Exercise data
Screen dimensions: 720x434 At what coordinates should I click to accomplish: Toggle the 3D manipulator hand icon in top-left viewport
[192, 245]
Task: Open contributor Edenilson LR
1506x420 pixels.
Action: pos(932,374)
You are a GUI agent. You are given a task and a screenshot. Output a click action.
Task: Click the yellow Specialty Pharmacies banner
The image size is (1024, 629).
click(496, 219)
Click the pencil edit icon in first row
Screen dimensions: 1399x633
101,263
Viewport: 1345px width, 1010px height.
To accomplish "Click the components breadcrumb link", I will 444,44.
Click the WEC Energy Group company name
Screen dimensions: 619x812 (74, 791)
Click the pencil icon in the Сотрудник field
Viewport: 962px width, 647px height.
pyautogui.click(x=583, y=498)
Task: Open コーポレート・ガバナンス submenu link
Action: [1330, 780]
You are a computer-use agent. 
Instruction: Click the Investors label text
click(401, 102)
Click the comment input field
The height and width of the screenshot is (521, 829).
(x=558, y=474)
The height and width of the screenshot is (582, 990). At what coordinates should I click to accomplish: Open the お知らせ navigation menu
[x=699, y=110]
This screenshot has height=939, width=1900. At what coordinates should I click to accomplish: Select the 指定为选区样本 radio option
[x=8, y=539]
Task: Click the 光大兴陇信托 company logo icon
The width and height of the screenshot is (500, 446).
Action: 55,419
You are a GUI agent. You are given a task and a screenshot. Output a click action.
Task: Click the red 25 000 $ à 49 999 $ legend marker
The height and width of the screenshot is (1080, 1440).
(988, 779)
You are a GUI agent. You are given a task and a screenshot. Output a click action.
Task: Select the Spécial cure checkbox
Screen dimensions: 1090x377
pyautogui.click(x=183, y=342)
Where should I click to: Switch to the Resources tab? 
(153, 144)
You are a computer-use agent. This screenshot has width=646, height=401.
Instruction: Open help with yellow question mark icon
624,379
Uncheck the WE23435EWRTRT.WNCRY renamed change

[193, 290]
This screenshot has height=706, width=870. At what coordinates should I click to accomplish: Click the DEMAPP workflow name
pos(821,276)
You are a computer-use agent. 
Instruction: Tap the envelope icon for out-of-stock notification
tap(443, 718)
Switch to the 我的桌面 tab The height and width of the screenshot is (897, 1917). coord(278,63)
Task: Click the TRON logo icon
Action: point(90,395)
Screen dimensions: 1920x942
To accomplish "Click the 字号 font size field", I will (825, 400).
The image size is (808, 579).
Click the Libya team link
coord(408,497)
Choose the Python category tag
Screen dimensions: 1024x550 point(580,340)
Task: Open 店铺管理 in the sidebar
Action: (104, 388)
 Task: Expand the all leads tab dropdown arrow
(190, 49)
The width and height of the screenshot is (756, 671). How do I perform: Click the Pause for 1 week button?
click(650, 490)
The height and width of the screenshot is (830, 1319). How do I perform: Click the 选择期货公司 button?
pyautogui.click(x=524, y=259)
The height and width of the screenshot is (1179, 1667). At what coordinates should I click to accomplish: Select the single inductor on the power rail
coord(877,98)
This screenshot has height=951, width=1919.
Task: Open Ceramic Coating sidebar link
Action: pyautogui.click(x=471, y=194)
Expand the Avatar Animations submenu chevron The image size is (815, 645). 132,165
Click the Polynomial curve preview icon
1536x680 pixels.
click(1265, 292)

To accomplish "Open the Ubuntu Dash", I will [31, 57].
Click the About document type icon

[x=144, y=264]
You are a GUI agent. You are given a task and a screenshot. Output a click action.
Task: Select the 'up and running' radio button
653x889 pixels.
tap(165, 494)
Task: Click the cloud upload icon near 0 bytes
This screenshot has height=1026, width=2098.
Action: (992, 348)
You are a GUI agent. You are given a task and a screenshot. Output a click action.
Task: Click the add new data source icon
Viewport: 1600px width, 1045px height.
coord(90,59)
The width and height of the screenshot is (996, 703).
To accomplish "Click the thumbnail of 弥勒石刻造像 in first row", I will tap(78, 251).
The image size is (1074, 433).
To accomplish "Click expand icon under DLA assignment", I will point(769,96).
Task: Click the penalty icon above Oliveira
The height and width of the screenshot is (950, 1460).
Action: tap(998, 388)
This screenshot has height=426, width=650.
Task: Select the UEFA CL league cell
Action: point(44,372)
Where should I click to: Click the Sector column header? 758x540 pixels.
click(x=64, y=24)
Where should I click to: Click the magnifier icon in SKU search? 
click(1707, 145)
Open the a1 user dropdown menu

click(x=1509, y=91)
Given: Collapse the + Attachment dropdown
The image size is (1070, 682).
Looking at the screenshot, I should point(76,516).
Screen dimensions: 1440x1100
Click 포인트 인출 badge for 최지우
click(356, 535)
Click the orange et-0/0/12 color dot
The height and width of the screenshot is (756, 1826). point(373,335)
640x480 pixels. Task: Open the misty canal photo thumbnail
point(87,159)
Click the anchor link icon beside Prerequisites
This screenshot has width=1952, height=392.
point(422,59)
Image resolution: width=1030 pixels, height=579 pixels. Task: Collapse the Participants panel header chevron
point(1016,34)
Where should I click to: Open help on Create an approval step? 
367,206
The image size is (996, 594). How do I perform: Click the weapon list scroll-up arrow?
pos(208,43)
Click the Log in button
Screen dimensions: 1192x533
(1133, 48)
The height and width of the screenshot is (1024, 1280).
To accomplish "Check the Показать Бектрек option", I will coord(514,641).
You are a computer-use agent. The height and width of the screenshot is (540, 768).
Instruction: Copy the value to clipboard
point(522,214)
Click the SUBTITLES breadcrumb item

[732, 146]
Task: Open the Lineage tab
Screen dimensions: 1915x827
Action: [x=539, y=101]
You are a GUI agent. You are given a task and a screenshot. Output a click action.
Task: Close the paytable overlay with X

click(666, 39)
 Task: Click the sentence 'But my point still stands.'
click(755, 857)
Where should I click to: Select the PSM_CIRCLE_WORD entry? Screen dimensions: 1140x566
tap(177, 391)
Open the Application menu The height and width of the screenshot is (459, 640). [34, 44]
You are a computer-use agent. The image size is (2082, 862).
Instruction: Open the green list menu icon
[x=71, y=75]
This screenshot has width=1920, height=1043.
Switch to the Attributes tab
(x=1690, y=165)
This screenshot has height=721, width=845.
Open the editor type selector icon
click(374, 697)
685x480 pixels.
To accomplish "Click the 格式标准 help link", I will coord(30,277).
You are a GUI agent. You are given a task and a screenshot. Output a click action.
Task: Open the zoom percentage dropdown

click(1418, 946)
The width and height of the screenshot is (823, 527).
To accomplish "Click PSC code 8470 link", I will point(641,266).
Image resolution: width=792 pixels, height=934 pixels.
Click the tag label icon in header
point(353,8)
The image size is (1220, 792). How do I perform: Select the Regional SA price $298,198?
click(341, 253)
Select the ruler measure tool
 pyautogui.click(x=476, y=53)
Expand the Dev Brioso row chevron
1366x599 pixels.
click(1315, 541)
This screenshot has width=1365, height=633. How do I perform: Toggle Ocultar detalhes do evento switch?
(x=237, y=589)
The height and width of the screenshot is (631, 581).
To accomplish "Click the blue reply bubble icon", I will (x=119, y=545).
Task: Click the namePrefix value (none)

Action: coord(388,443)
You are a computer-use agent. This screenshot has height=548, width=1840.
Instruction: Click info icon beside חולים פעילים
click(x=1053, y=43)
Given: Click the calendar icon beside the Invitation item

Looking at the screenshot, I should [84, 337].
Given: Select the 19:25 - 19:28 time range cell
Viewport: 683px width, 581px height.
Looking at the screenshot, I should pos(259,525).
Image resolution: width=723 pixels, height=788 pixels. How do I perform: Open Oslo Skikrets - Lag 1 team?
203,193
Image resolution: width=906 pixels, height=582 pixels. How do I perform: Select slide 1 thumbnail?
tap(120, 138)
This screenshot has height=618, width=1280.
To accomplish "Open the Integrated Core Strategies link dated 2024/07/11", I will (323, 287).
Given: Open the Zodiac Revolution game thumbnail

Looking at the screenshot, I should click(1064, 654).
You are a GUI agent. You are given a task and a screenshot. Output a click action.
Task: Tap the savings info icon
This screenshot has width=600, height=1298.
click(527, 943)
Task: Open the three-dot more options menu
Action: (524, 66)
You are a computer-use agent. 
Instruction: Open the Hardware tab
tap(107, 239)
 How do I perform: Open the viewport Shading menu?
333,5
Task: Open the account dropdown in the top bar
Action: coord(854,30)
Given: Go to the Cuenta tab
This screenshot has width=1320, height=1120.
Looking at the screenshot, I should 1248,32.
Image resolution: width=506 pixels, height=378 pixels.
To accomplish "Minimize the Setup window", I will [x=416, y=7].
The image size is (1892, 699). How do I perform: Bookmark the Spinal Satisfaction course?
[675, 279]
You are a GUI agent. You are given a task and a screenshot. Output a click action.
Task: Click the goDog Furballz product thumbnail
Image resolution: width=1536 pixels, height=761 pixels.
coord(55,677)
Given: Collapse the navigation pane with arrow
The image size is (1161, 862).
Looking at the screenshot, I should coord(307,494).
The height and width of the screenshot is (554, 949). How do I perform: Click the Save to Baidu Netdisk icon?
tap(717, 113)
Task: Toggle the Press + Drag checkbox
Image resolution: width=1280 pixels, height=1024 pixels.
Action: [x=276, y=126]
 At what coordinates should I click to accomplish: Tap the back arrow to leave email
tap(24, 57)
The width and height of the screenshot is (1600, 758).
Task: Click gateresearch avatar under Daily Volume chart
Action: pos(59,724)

What you need to do
Within the entries above, find every line where the string "computer" occurs, and copy it.

Expected answer
You are a computer-use agent. 
You are a computer-use agent. This screenshot has width=646, height=401.
You are a computer-use agent. 
You are a computer-use agent. The height and width of the screenshot is (540, 768).
You are a computer-use agent. The image size is (2082, 862).
You are a computer-use agent. This screenshot has height=548, width=1840.
You are a computer-use agent. 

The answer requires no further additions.